Along with merchants, members of various religious orders, especially the Jesuits, were welcome at the courts of some of the daimyos in Japan and the court of the Chinese emperor. In China, they discussed religious issues, astronomy, and other subjects with Confucian scholars. Other missionaries gained converts among more ordinary people. The emperors generally tolerated Christianity because it did not require people to give up their allegiance to the emperor, and Christianity joined Confucianism, Taoism, Buddhism, and Islam as religions or philosophies practiced in China. Both missionaries and merchants operated within limits set by the government, however, and did not go far from major cities.

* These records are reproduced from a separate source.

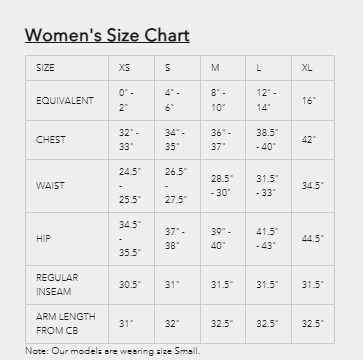Image resolution: width=363 pixels, height=360 pixels.
Task: Select the 37" - 38" hip cell
Action: pyautogui.click(x=177, y=239)
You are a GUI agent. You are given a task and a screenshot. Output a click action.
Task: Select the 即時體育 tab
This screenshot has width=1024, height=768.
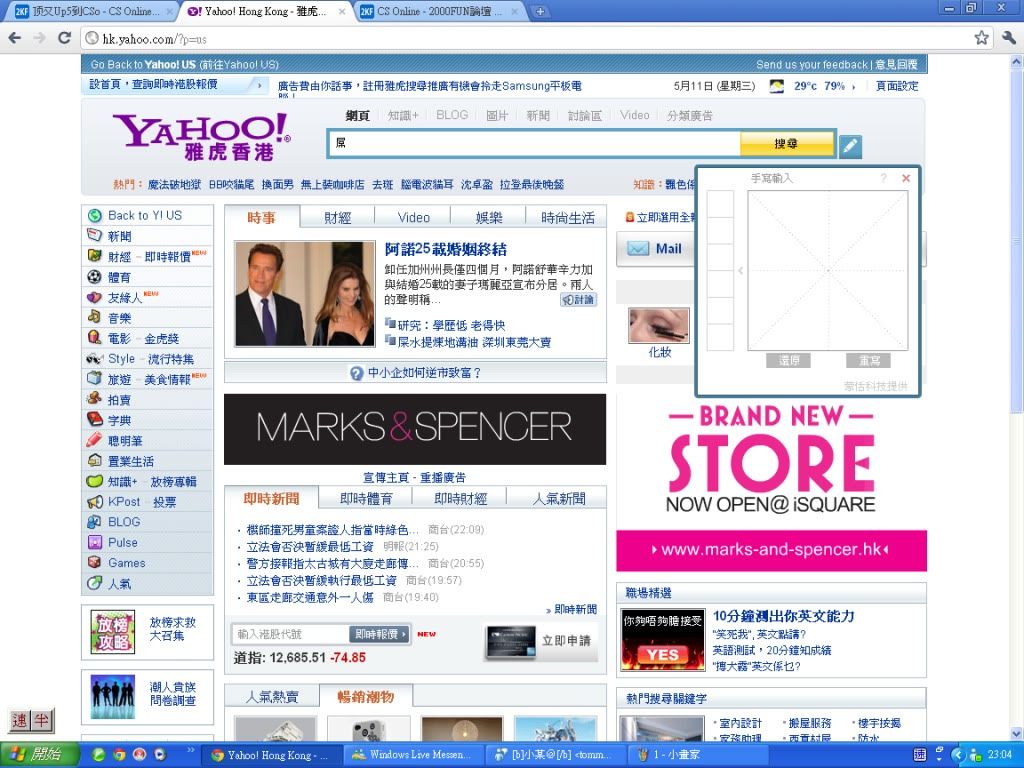pyautogui.click(x=365, y=498)
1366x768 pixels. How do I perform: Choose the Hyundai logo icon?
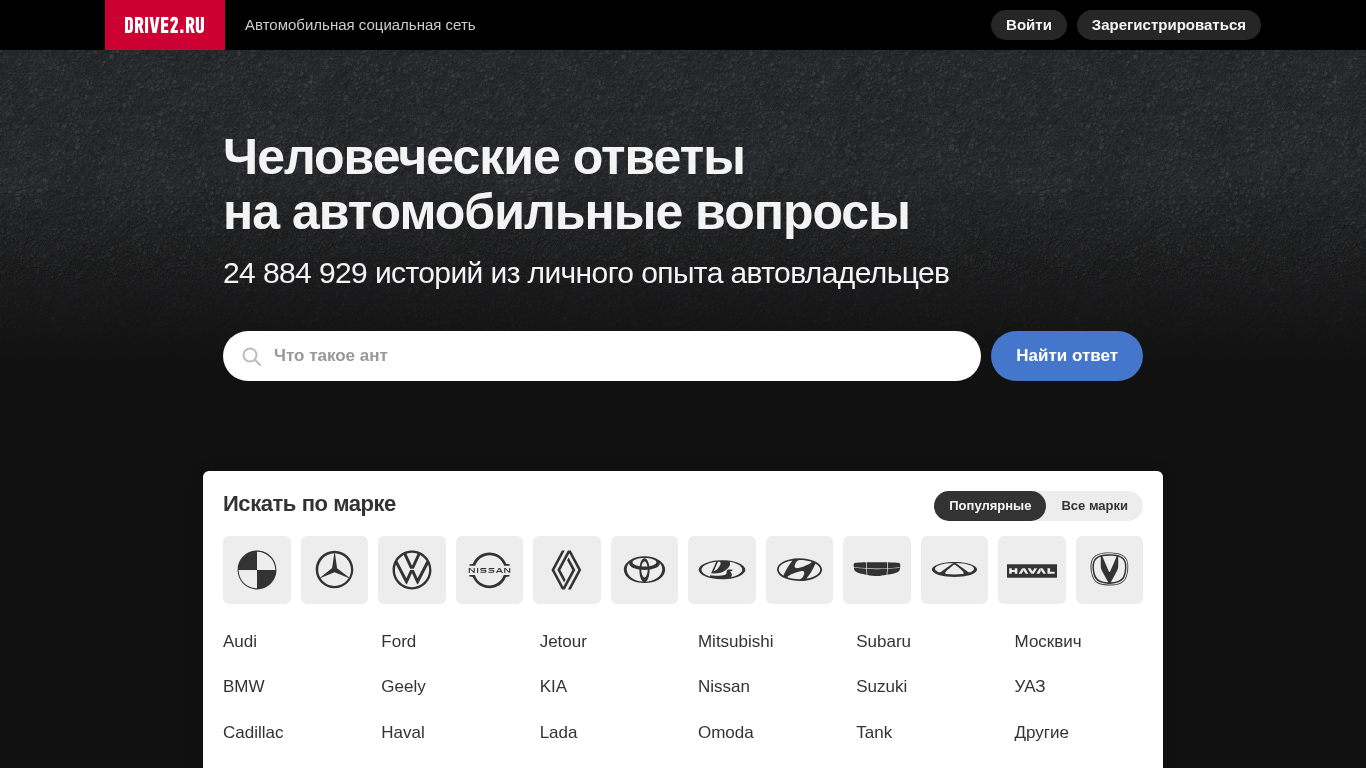pos(799,570)
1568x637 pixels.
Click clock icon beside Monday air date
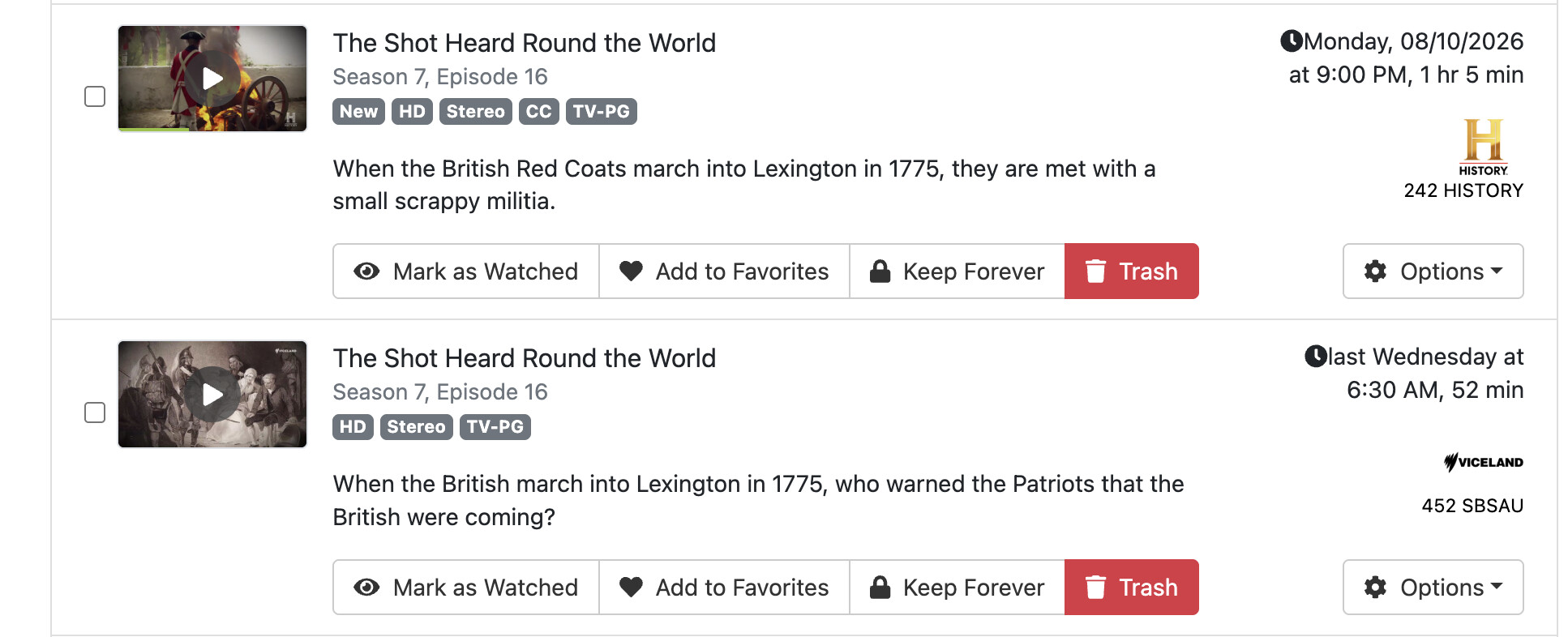point(1292,41)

Missionaries were also sent to other areas with Portuguese trading posts. The conversion of local people was a slow process in the early sixteenth century, and the Portuguese clergy were often quite lax, living with local women just as soldiers and merchants did. With the arrival of clergy inspired by the Catholic Reformation in the 1540s, more rigorous standards were demanded of the clergy, and rules governing converts became stricter. Bishoprics were established in many colonies, and even an archbishopric and a separate Inquisition in Goa, which held the first auto da fe in Asia in 1563. Anyone who had converted and been baptized fell under its jurisdiction, which included former Hindus and animists as well as Portuguese “New Christians” whose ancestors had converted from Judaism or Islam decades earlier; autos da fe took place regularly until the late eighteenth century.